Collected data entries
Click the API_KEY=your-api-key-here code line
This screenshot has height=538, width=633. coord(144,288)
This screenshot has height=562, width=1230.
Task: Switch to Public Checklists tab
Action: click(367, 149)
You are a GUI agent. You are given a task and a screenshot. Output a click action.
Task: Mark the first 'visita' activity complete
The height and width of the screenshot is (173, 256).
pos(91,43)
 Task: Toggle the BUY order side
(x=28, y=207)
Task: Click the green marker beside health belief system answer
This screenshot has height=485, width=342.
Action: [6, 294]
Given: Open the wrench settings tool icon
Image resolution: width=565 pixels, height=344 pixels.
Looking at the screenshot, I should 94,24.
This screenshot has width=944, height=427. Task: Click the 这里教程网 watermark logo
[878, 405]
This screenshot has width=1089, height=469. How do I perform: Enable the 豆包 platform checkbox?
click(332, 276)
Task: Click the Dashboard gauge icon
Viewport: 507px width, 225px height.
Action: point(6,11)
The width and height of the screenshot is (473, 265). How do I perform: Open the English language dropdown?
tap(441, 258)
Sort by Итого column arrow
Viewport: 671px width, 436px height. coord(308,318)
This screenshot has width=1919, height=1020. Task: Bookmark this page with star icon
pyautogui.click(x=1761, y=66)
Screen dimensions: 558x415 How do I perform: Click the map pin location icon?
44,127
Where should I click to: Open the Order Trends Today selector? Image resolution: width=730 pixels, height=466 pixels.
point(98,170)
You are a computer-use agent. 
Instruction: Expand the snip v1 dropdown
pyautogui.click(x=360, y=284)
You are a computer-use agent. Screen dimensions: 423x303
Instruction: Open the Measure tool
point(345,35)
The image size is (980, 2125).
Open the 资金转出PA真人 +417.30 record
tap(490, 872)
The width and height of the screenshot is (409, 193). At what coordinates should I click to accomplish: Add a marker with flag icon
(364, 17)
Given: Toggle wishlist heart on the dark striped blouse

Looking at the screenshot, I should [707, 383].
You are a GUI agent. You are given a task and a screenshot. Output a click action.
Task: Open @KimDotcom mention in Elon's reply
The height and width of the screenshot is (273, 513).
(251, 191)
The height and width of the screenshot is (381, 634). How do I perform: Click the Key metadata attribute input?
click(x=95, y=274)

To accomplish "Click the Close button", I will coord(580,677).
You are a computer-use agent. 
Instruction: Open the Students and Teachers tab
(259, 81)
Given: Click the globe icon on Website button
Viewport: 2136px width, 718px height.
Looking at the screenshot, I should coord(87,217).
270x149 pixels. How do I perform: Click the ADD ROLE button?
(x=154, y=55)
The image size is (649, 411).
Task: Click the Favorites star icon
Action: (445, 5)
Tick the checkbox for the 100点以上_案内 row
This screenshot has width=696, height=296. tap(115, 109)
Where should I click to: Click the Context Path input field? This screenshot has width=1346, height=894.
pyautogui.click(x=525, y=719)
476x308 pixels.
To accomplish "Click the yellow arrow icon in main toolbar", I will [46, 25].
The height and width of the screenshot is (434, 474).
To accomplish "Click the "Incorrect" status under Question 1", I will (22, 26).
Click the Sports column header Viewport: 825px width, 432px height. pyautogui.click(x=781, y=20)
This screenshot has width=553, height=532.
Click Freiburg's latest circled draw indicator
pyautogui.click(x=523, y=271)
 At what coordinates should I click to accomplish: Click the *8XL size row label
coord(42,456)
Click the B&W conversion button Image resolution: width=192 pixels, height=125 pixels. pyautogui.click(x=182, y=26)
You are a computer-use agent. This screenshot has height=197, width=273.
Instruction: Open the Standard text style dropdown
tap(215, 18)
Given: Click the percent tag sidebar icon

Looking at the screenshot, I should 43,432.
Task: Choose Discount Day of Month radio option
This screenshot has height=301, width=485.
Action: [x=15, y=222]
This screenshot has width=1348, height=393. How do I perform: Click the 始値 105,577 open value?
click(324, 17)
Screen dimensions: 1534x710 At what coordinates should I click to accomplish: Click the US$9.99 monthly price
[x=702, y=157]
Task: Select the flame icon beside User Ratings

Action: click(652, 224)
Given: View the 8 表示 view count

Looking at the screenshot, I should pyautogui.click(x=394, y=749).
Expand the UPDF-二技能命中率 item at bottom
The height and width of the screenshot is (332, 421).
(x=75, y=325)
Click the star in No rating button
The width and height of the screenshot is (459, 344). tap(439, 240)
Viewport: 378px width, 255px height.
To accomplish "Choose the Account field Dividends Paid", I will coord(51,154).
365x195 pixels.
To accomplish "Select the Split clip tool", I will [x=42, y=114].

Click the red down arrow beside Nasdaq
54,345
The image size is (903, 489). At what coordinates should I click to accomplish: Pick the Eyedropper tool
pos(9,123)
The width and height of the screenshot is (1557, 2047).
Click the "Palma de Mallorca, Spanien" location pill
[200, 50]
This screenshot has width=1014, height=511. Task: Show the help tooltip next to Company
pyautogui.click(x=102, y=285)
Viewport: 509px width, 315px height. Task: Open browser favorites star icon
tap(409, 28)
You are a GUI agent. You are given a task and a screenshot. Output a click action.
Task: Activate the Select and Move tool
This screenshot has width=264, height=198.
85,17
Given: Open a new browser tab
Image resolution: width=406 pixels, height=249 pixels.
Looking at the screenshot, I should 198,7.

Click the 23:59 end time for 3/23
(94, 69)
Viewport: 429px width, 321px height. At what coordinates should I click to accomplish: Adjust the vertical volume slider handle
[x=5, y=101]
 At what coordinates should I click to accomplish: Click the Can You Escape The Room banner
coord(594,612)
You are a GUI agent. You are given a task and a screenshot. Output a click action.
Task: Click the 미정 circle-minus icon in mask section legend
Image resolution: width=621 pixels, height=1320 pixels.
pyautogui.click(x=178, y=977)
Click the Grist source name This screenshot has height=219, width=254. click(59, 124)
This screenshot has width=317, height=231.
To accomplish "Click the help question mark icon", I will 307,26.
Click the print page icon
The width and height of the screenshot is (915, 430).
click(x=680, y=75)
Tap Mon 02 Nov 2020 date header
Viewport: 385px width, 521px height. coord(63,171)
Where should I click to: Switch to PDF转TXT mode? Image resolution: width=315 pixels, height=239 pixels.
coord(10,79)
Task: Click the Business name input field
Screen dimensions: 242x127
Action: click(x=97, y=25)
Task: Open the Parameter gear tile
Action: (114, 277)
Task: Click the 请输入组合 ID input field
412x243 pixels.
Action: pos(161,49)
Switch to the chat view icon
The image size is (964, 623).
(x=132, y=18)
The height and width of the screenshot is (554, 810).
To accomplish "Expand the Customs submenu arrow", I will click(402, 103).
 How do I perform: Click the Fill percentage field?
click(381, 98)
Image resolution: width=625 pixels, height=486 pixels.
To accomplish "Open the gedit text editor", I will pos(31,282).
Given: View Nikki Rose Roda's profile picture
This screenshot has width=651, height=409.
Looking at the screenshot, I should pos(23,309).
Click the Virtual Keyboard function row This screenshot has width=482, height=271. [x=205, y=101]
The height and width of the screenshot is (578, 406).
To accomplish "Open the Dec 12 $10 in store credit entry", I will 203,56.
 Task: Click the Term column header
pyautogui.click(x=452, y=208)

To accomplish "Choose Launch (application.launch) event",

WHAT YOU NEED TO DO
Find the word "name" in the entries. Copy each line that holds it.

RESULT OF THIS TASK
Click the Grist source name This screenshot has height=219, width=254. click(59, 124)
Task: Click the Business name input field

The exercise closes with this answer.